I think the question here is, are we close enough to "Once everyone uses UTF-8" that Chapel can just work with UTF-8 and ignore the POSIX LOCALE.
I don't think 8% is low enough for us to claim UTF-8 has taken over. There was a time when roughly that percentage was non-Windows, and we certainly haven't lost all non-Windows OSes.
I deliberately chose the web for my example because it has the lowest percentage of non-UTF-8 usage. Outside of web sites, there is less uniformity. Also, if you happen to be a user who cannot currently move off of ISO 8859-15 Latin characters, or the Shift-JIS Japanese character set, for a couple of common examples, it is 100% for you.
@dmk42 - Chapel is not for creating web services or Windows GUI applications. It only runs on linux or linux-like OSes. I think a more relevant question than the number of web pages that are UTF-8 is - how many OSes targeted by Chapel do not have sufficient UTF-8 support to use a UTF-8 locale?
But, once we know the answer to that question, there is naturally a second question. Do we want Chapel and UTF-8 in Chapel to work on a linux-like OS even if it lacks proper UTF-8 support? Or, do we want to say something like "UTF-8 support in Chapel cannot be relied upon because it depends on the end user environment"?
I'm think Chapel's UTF-8 support to be something that Chapel programmers can rely on, no matter where their programs run. This is the reason that I don't think we should enable/disable UTF-8 support based on the environment. I think it would be reasonable to simply emit an error/warning if the C locale was not harmonious with UTF-8. Further, I believe OS support for UTF-8 is sufficiently good that we could simply declare running Chapel with a non-UTF-8 locale is simply an "unsupported configuration".
Chapel is not for web services, and it is web services that have the highest UTF-8 usage.
I disagree that the question is about whether or not there is OS support. It is about what character sets users use.
@dmk42 - What does a "user using a character set" mean? Does it mean setting LOCALE environment variables? Or is it what character set the terminal supports? Or does it mean having files that they wish to process in that character set? Or something else?
To say that a given user only "uses" one character set is overly simplistic. Similarly I think that the LOCALE system for setting environment variables is overly simplistic. What if you want to process 10 files and one is in Shift-JIS and the rest are in UTF-16? The LOCALE environment variable is not that helpful in this setting, because you couldn't easily handle the different encodings within one program.
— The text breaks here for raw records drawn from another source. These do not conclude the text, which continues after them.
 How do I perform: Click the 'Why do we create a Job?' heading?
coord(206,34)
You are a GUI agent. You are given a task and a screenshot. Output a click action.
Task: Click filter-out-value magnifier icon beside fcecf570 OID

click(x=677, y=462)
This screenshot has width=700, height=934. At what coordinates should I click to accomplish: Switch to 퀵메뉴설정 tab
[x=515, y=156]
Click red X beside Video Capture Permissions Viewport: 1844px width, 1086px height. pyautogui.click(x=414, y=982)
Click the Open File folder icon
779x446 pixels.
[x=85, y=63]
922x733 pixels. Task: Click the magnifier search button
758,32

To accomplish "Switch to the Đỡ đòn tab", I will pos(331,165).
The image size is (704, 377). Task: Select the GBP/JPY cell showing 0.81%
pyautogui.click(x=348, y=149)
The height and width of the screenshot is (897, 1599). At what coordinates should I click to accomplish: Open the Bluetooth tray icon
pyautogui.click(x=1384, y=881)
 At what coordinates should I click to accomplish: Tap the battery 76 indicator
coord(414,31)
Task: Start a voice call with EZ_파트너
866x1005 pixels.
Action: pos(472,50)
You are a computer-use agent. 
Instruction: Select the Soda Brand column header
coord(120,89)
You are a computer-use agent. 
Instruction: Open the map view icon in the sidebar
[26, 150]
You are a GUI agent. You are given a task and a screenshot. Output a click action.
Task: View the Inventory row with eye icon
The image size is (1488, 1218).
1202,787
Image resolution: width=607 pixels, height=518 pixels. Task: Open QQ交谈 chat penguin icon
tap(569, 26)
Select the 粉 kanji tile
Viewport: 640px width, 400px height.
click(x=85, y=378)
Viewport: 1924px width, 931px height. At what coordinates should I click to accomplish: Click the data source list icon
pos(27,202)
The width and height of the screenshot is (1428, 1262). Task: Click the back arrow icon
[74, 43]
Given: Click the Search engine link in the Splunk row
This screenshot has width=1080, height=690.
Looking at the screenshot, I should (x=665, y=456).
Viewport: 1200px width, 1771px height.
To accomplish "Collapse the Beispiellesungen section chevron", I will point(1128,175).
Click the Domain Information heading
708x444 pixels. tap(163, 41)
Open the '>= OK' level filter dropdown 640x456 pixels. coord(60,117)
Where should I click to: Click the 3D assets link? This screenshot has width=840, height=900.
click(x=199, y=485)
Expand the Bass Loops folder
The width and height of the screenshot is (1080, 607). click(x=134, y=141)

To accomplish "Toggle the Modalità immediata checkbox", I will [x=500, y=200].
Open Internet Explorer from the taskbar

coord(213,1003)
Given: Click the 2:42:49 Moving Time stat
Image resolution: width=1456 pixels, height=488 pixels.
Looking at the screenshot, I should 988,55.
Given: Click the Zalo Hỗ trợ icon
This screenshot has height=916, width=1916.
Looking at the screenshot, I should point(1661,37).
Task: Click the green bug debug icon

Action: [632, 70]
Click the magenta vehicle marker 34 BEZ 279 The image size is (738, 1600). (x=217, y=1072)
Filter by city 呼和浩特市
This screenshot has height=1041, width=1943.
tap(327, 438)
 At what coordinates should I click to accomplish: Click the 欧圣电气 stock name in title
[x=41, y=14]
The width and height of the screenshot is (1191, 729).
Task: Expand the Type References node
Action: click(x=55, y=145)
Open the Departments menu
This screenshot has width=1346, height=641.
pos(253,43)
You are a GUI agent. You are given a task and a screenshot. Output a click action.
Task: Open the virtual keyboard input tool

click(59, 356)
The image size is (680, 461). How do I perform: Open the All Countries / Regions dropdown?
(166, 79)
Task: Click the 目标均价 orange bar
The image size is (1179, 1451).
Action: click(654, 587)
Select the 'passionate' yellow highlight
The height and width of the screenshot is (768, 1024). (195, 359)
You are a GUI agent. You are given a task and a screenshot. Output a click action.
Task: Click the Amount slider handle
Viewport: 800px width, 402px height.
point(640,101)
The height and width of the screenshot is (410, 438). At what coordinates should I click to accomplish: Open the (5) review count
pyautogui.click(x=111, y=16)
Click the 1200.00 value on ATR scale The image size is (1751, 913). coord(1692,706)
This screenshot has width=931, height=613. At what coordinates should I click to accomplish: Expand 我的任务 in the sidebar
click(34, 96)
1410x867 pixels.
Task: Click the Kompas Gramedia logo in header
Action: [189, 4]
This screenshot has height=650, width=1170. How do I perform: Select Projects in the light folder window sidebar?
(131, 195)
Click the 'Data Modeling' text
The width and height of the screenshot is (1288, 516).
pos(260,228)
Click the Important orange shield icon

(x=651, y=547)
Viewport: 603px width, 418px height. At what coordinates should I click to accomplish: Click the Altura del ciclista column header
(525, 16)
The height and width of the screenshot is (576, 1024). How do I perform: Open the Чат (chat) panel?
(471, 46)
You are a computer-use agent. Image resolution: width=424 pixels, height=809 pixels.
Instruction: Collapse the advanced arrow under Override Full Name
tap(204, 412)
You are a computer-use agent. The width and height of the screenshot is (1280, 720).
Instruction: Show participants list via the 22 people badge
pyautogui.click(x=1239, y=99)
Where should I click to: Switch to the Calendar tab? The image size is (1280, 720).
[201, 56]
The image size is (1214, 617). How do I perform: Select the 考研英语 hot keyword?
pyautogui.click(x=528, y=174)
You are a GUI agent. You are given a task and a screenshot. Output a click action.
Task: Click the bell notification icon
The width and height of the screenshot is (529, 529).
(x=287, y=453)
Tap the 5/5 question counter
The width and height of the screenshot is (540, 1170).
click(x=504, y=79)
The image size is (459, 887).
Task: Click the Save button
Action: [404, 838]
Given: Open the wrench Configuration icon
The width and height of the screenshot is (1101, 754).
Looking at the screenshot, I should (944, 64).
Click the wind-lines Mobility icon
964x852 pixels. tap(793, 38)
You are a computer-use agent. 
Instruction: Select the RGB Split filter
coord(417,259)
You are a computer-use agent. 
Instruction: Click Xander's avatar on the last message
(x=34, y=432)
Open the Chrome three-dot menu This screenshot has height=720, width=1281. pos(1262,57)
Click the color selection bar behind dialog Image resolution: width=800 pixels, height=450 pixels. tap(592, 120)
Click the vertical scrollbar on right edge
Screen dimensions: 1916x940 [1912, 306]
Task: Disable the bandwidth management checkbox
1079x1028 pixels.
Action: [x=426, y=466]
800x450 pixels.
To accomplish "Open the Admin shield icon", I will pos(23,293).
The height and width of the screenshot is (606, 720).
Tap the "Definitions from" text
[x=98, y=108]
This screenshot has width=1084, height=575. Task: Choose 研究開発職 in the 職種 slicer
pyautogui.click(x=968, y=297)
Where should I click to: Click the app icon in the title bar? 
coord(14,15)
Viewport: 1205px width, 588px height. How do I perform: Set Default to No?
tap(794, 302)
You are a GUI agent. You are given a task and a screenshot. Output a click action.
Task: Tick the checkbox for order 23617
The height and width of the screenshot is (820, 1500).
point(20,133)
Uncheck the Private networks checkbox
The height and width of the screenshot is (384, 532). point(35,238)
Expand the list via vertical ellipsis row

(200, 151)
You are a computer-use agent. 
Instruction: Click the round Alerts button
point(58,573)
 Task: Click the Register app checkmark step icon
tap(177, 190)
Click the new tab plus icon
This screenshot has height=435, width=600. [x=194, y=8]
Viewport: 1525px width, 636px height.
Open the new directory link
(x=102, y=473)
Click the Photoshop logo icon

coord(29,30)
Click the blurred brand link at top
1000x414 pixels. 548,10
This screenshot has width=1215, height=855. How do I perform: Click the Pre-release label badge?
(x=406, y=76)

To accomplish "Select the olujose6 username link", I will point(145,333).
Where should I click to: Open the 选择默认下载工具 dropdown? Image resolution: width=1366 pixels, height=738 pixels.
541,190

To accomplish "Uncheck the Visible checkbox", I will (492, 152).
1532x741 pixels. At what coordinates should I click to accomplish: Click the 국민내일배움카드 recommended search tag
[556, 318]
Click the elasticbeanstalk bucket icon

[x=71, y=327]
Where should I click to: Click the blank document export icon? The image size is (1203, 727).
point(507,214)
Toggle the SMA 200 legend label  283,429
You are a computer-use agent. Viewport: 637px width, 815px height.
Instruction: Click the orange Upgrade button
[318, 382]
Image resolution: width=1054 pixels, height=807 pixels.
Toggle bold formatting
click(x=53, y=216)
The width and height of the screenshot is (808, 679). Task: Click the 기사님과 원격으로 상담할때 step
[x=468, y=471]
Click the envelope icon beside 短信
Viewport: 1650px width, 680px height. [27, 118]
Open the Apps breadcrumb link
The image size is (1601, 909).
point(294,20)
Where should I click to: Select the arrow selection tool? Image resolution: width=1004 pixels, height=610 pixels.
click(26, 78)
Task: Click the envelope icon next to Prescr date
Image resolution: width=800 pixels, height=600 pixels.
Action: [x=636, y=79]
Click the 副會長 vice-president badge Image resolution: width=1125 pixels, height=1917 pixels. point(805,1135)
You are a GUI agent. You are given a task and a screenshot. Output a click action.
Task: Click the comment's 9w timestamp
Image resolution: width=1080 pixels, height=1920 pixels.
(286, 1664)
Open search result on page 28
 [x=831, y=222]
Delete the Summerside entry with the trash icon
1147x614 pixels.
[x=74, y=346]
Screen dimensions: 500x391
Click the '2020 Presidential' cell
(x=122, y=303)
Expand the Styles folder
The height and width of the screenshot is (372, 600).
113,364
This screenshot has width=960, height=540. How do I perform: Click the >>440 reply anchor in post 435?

However I don't think that the Chapel standard library needs to worry about multiple character set encodings. It simply needs to use a consistent encoding so that other modules or other programs can be created or used to translate between Chapel's chosen encoding and other encodings.
But, in the context of Chapel programs, the closest thing I've written to a program (that wasn't just a test) that genuinely cared about character sets is the program performing graph analysis on Twitter data. That data set happens to use UTF-8. If it were using Big-5 or Shift-JIS, I'd expect that my approach would be to convert the input data to a consistent encoding as a preprocessing step, using existing tools (like iconv) that are tested and documented. I see no reason why that consistent encoding can't be UTF-8 for Chapel.
Here's another angle on my viewpoint for you. Suppose that we "support" non-UTF-8 settings of the LOCALE environment variables. How do we test that to be sure it actually functions? How many LOCALE environment variable settings to we need to test in order to make sure the I/O code functions correctly?
Lastly, there is the matter of string literals. I think that Chapel programs should always be in UTF-8 (because it makes sense to choose just one encoding for source files). That implies that string literals will be in UTF-8. But then, what would happen if the LOCALE environment variable is followed and it's incompatible with UTF-8? We can even ignore the terminal and just imagine the Chapel program is outputting string literals to a file. It seems to me that either
iconv
and know how to translate between arbitrary character encodings.I don't like either of these options - 1 would be surprising to users, I think, and 2 seems too much work on the implementation side.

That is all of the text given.